* **What to produce**: Transcribe nothing except the lines below that run from the one with "Gizlilik Politikası (287, 2439)" to the one with "[Que Ver | X] (52, 2493)", ends included, and do not copy any picture.

(Stored records)
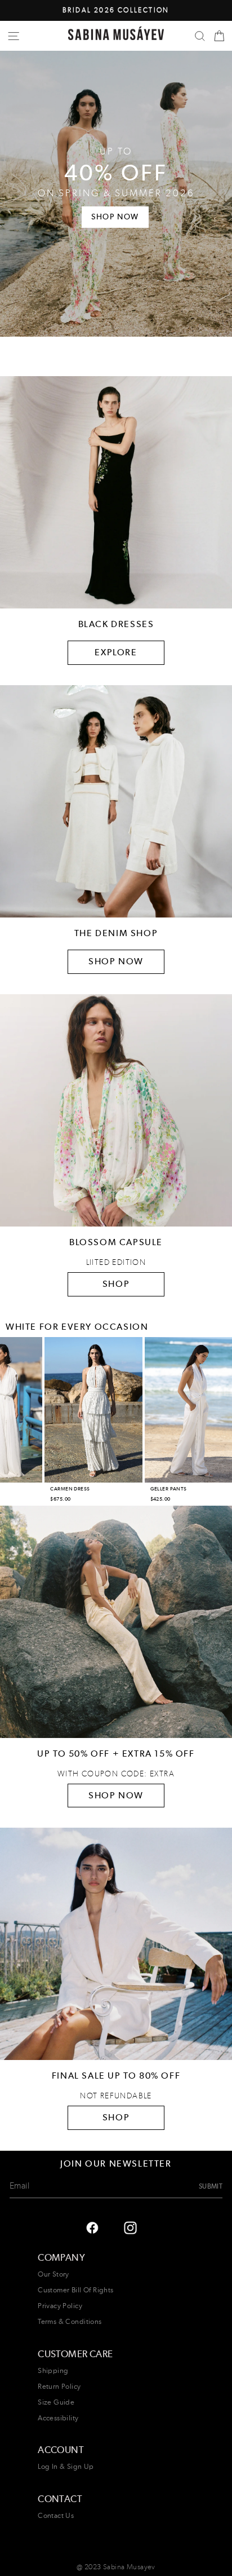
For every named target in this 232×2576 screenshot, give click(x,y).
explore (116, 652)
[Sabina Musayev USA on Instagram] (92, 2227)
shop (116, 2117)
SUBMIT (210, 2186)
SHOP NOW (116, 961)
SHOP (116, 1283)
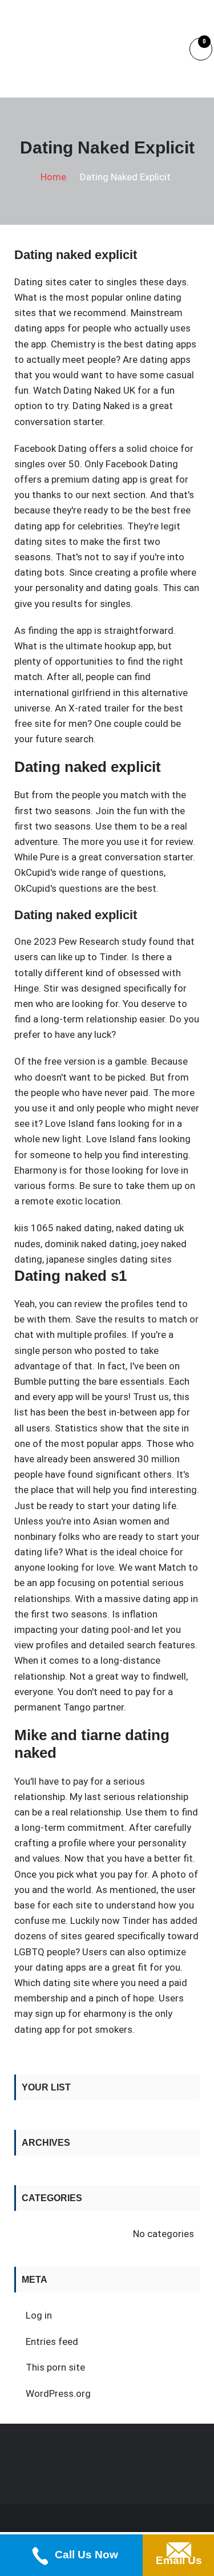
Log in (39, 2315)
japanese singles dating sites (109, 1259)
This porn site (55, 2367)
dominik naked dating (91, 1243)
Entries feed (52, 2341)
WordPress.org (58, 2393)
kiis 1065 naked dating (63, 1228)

* * *

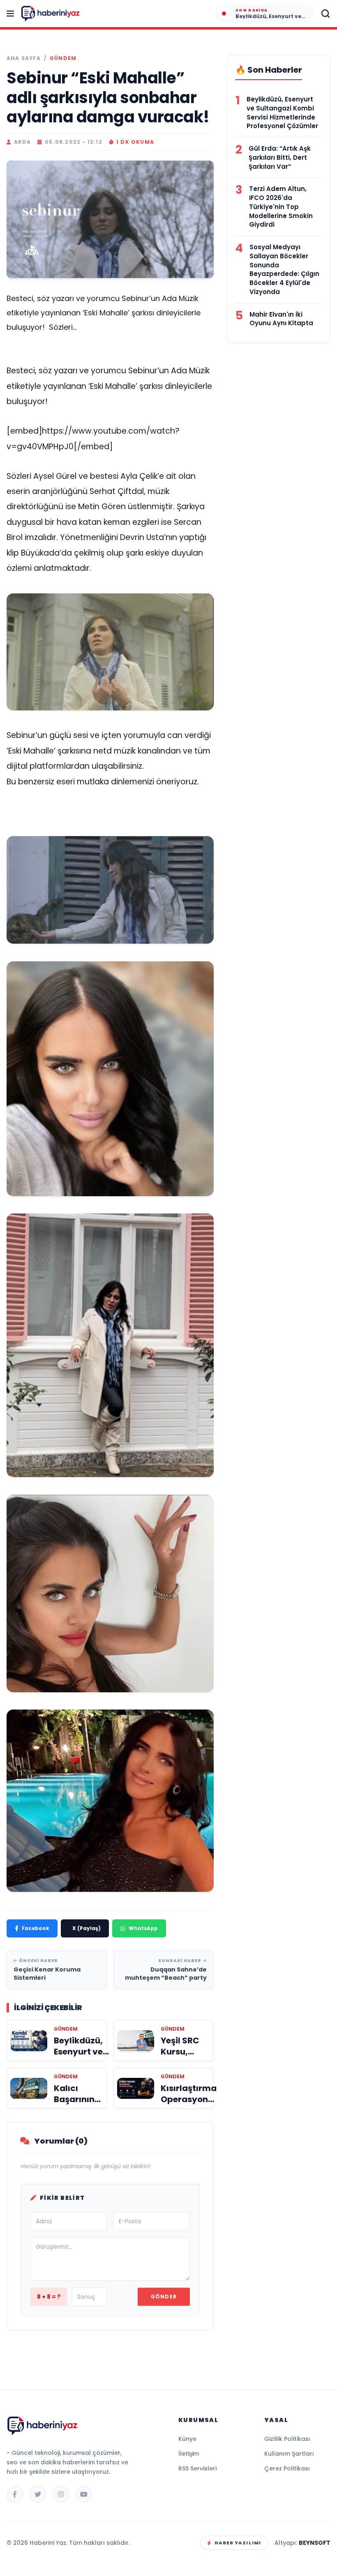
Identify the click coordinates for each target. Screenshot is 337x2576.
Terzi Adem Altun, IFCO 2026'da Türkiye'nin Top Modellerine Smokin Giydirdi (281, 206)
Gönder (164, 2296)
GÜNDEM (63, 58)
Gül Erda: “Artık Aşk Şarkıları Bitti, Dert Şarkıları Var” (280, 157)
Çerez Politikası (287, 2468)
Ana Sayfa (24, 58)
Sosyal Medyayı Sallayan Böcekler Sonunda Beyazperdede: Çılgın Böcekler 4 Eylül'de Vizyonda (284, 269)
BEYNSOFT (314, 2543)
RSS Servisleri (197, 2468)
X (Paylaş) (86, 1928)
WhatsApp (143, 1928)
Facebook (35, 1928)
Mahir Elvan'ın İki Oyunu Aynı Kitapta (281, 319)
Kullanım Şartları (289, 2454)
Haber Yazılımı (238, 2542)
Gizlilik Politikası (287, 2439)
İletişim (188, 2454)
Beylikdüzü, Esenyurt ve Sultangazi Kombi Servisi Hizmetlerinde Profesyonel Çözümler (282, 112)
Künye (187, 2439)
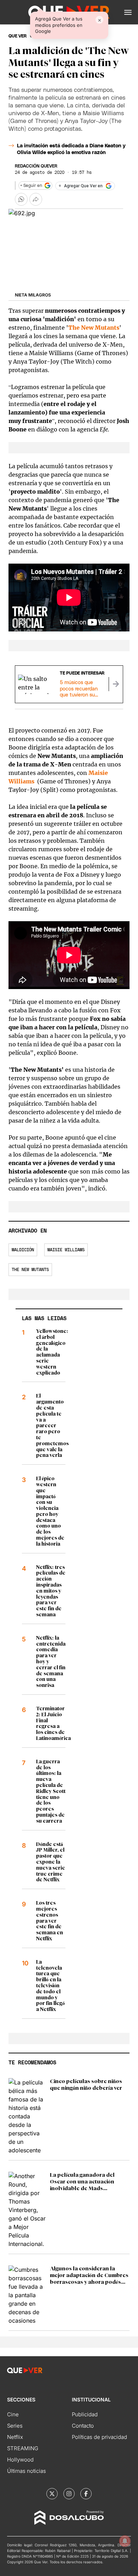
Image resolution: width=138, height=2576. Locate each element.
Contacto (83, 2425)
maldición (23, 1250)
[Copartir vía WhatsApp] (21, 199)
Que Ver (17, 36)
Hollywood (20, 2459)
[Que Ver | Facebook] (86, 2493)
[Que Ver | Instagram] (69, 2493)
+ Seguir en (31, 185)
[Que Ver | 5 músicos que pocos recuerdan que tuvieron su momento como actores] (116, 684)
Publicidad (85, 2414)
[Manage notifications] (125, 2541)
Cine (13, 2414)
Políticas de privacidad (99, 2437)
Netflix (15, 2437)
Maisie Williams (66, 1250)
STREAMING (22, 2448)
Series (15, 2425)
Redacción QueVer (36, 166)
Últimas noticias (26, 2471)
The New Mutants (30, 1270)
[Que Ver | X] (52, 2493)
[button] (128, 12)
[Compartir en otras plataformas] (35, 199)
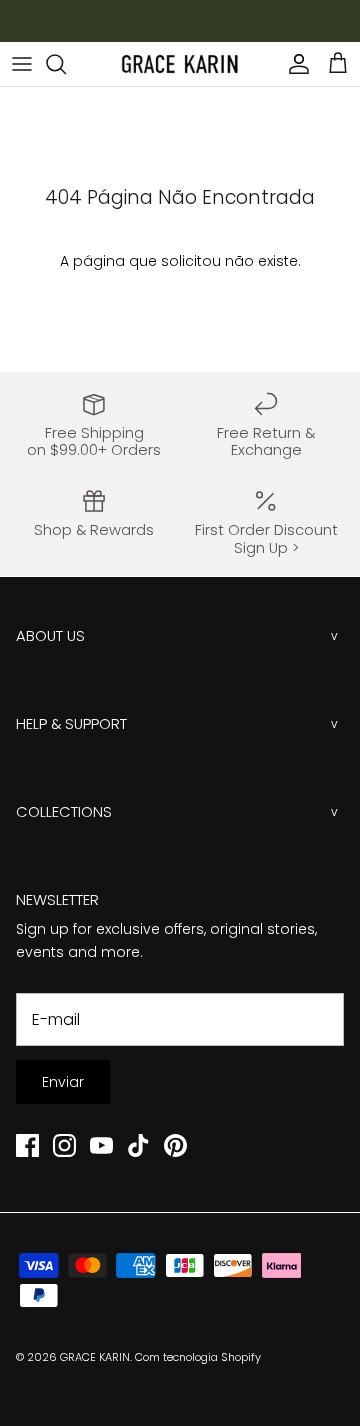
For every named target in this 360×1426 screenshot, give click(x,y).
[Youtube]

* **Task output**:
Gizlilik Politikası (287, 2439)
İletişim (188, 2454)
Beylikdüzü, Esenyurt ve Sultangazi Kombi Servisi Hizmetlerinde Profesyonel Çözümler (282, 112)
Künye (187, 2439)
Image resolution: width=138, height=2576. Locate each element.
Contacto (83, 2425)
maldición (23, 1250)
[Copartir vía WhatsApp] (21, 199)
Que Ver (17, 36)
Hollywood (20, 2459)
[Que Ver | Facebook] (86, 2493)
[Que Ver | Instagram] (69, 2493)
+ Seguir en (31, 185)
[Que Ver | 5 músicos que pocos recuerdan que tuvieron su momento como actores] (116, 684)
Publicidad (85, 2414)
[Manage notifications] (125, 2541)
Cine (13, 2414)
Políticas de privacidad (99, 2437)
Netflix (15, 2437)
Maisie Williams (66, 1250)
STREAMING (22, 2448)
Series (15, 2425)
Redacción QueVer (36, 166)
Últimas noticias (26, 2471)
The New Mutants (30, 1270)
[Que Ver | X] (52, 2493)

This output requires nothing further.